Your assignment | Omitting all images, set down every line below exactly as it appears.

►

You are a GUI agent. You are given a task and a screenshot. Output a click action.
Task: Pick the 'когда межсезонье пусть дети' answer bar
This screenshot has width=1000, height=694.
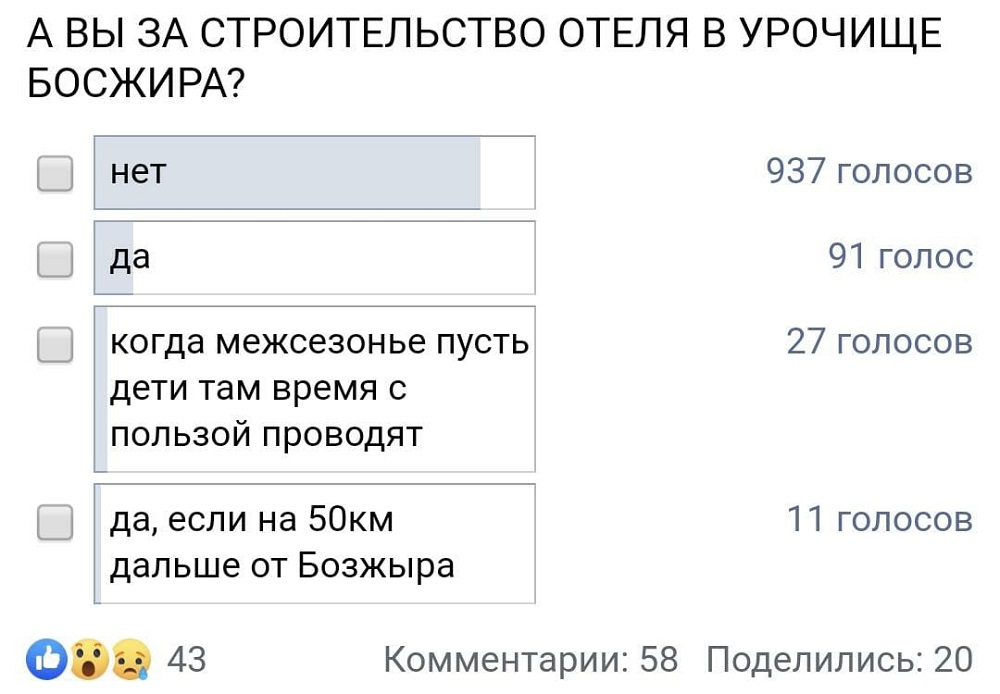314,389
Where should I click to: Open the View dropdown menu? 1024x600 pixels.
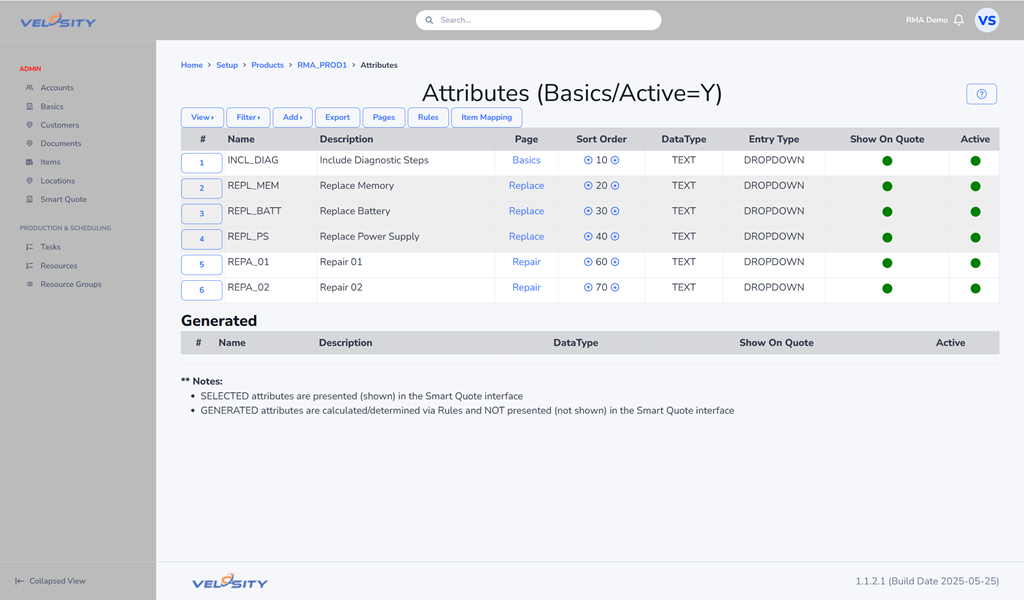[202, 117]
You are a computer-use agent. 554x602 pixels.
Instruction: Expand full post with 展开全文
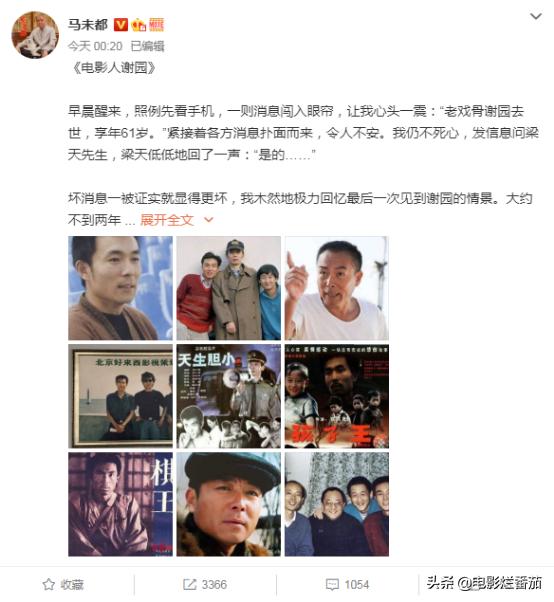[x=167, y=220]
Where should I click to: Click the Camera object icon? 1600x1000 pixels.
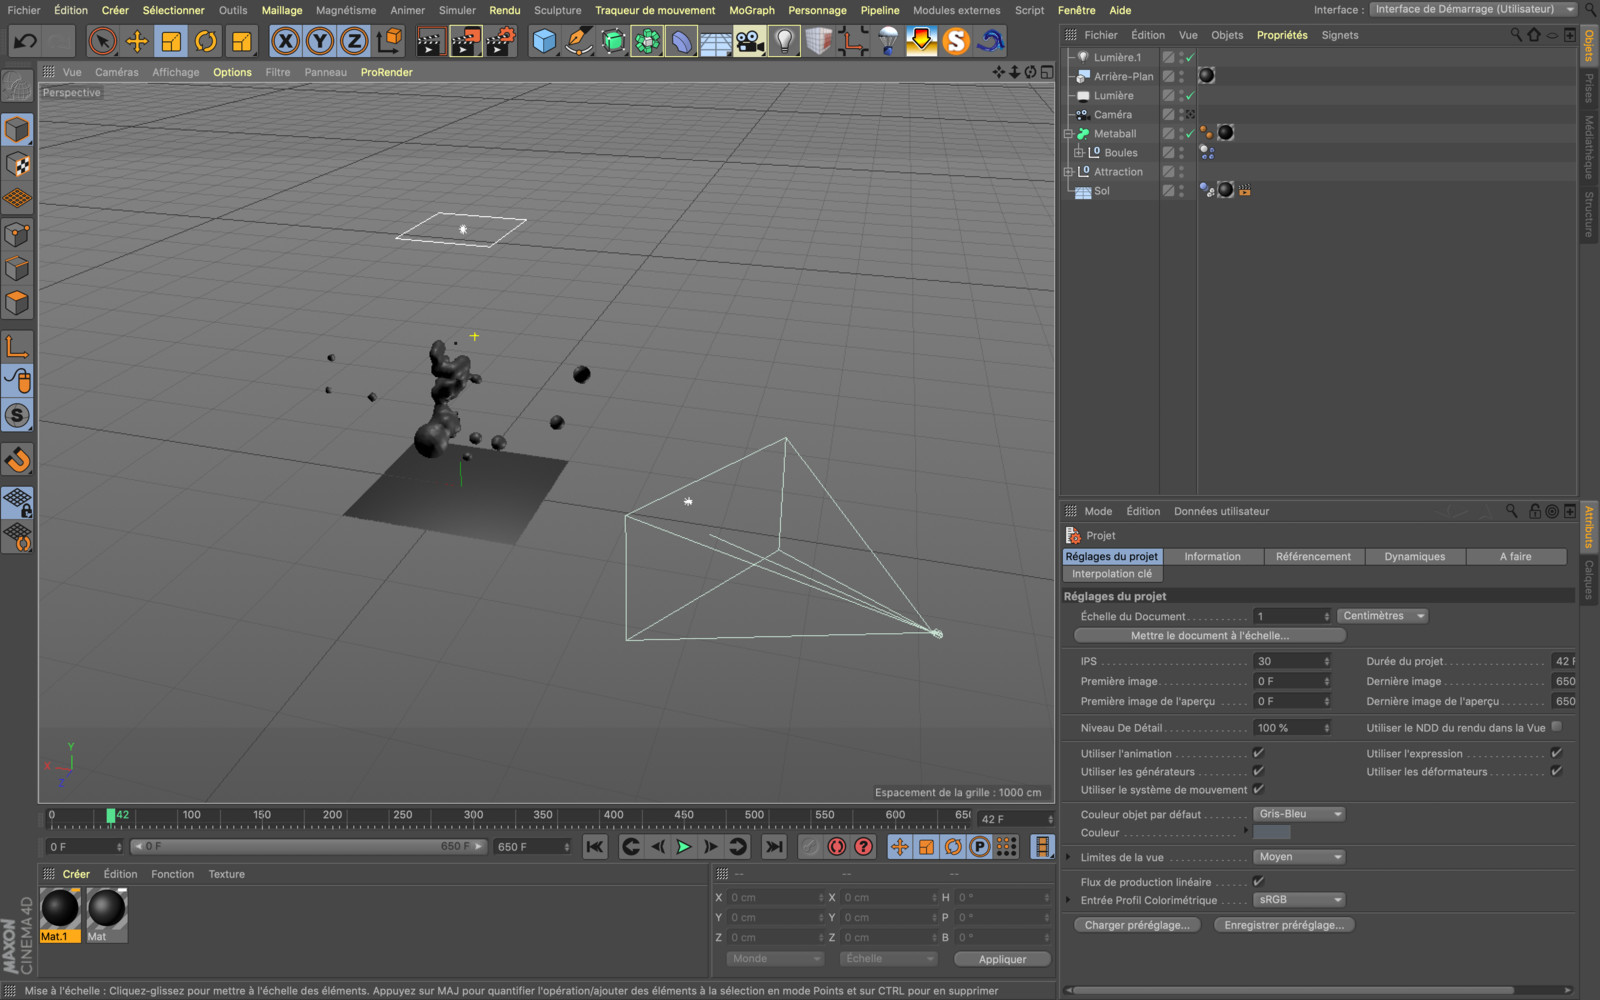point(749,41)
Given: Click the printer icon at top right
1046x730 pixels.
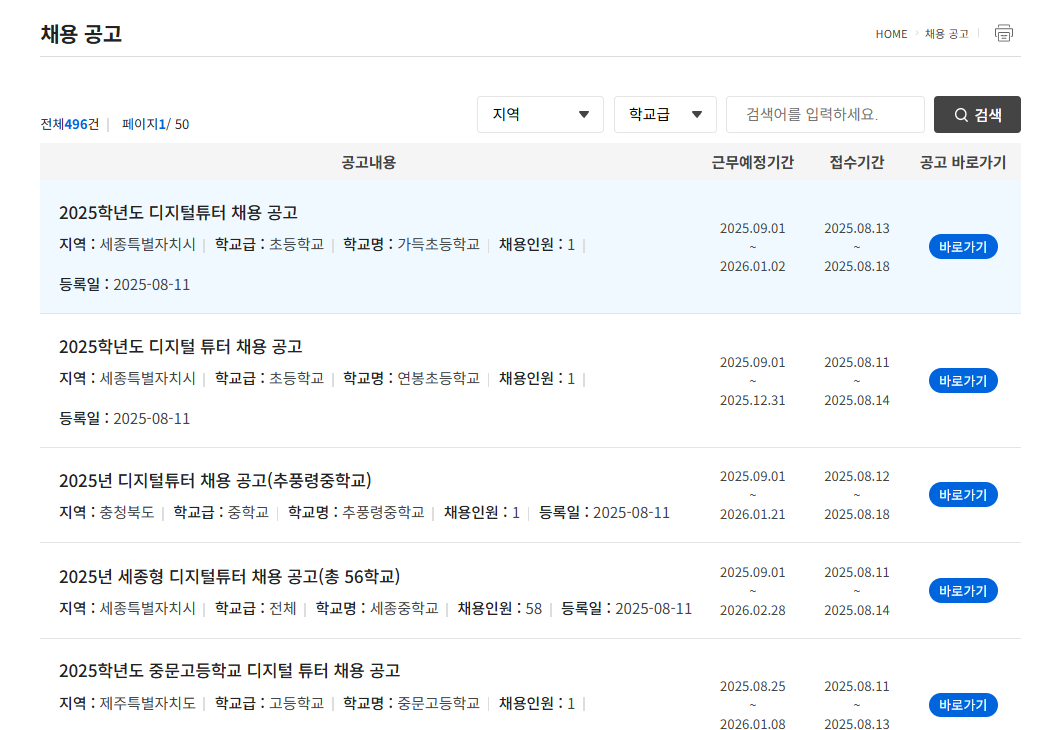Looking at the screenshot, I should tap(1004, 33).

◄

Written response |
You are a GUI agent. You are given a task and a screenshot. Output a click action.
Task: Pick the 'когда межсезонье пусть дети' answer bar
This screenshot has width=1000, height=694.
314,389
Where should I click to: Open the View dropdown menu? 1024x600 pixels.
[202, 117]
You are a computer-use agent. 554x602 pixels.
Instruction: Expand full post with 展开全文
[x=167, y=220]
Where should I click to: Click the Camera object icon? 1600x1000 pixels.
point(749,41)
Given: Click the printer icon at top right
1046x730 pixels.
Looking at the screenshot, I should tap(1004, 33).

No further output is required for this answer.